Rachel said nothing. She seldom commented on the confidences that were made to her. She saw that Hester, always delicate, was making an enormous effort under conditions which would be certain to entail disastrous effects on her health. The book was sapping her strength like a vampire, and the Gresleys were evidently exhausting it still further by unconsciously strewing her path with difficulties. Rachel did not know them, but she supposed they belonged to that large class whose eyes are holden.
“And the book itself? Is it nearly finished?”
Hester’s face changed. Eagerly, shyly, enthusiastically she talked to her friend about the book, as a young girl talks of her lover. Everything else was forgotten. Hester’s eyes burned. Her color came and went. She was transfigured.
The protecting, anxious affection died out of Rachel’s face as she looked at Hester, and gave place to a certain wistful, half-envious admiration. She had once been shaken by all these emotions herself, years ago, when she was in love. She had regarded them as a revelation while they lasted; and afterwards, as a steep step—a very steep step—upon the stair of life. But she realized now that such as Hester live constantly in the world which the greater number of us can only enter when human passion lends us the key; the world at which, when the gates are shut against us, the coarser minded among us are not ashamed to level their ridicule and contempt.
Hester spoke brokenly with awe and reverence of her book, as of some mighty presence, some constraining power outside herself. She saw it complete, beautiful—an entrancing vision, inaccessible, as a sunset.
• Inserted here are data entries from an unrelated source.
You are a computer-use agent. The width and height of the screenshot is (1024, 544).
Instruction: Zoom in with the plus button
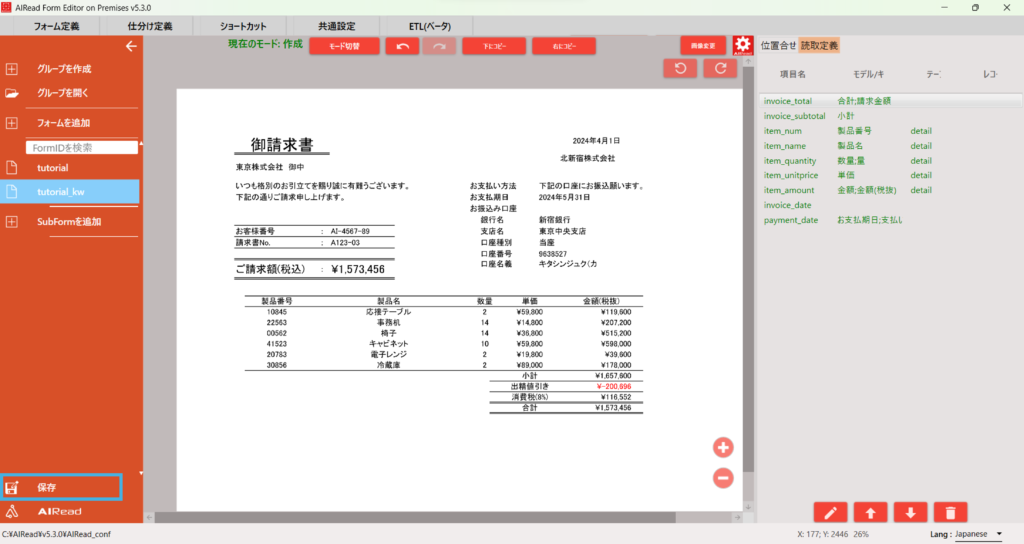pyautogui.click(x=724, y=447)
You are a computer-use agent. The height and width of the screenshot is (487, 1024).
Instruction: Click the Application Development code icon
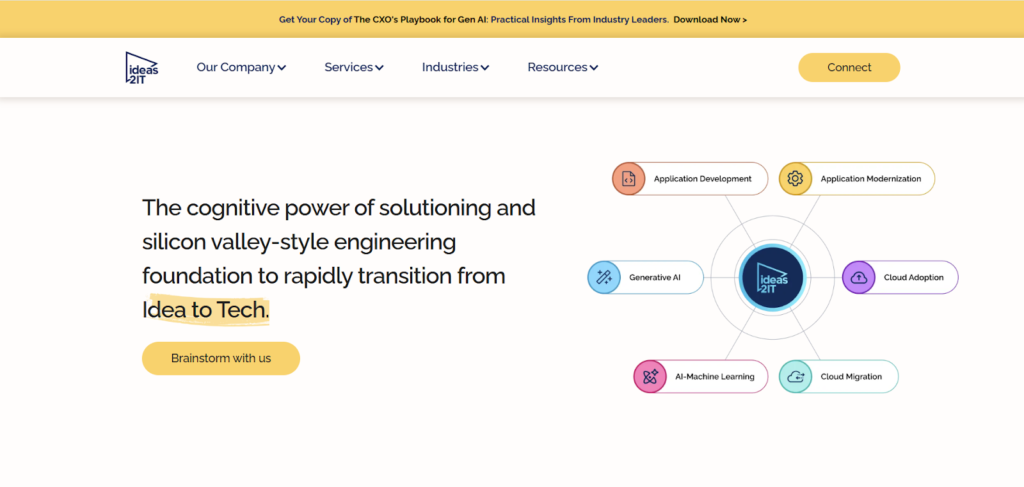[x=628, y=179]
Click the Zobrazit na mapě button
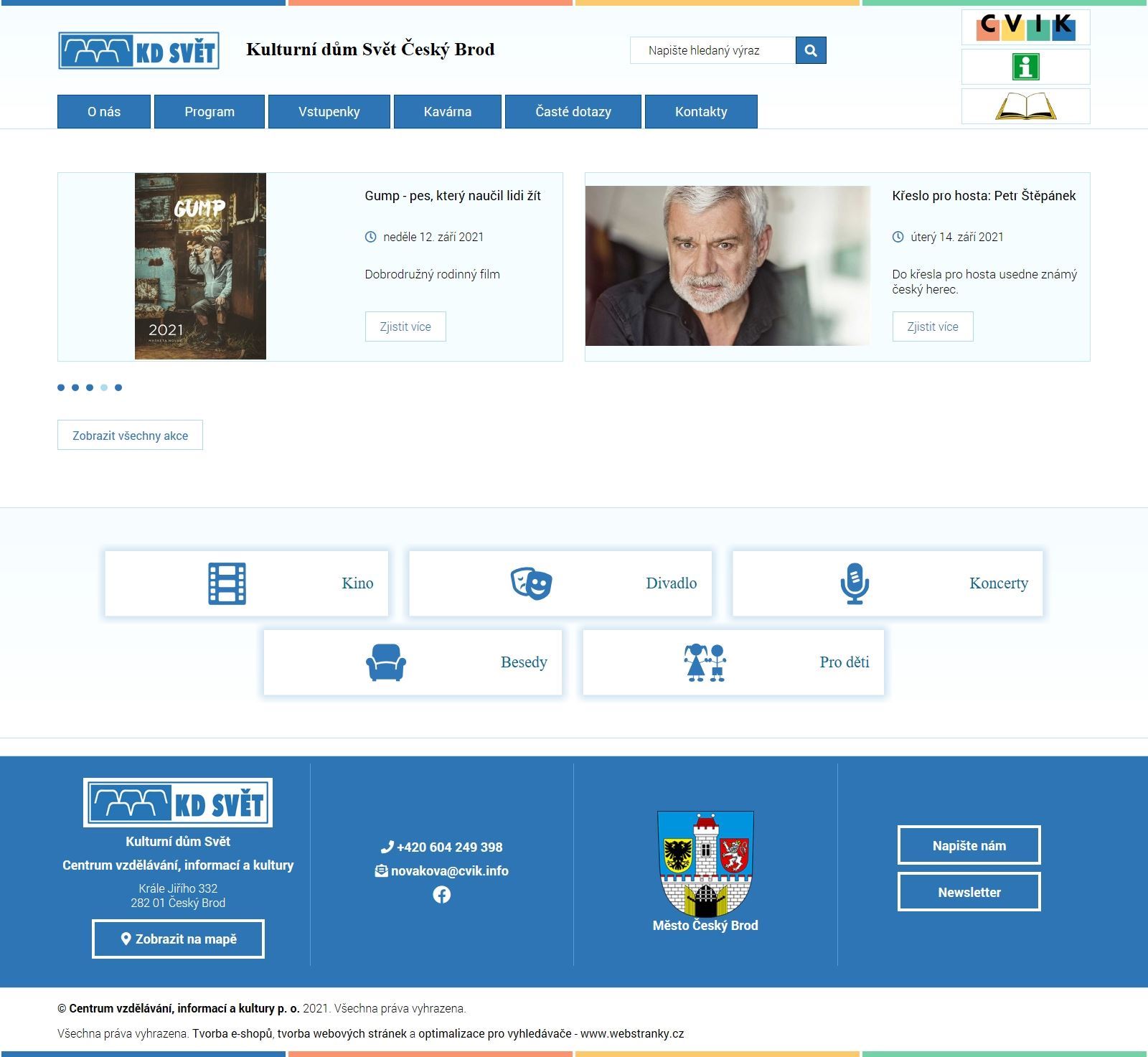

“I cannot reach up to it. I cannot get near it,” she said. “When I try to write it, it is like drawing an angel with spread wings with a bit of charcoal. I understate everything. Yet I labor day by day travestying it, caricaturing the beautiful thoughts that come into my mind. I make everything commonplace and vulgar by putting it into words. I go alone into the woods and sit for hours quite still with the trees. And gradually I understand and know. And I listen, and Nature speaks, really speaks—not a facon de parler, as some people think who explain to you that you mean this or that by your words which you don’t mean—and her spirit becomes one with my spirit. And I feel I can never again misunderstand her, never again fail to interpret her, never again wander so far away from her that every white anemone and every seedling fern disowns me, and waits in silence till the alien has gone from among them. And I come home, Rachel, and I try, sometimes I try for half the night, to find words to translate it into. But there are no words, or, if there are, I cannot find them, and at last I fall back on some coarse simile, and in my despair I write it down. And, oh! Rachel, the worst is that presently, when I have forgotten what it ought to have been, when the vision fades, I know I shall admire what I have written. It is that that breaks my heart.”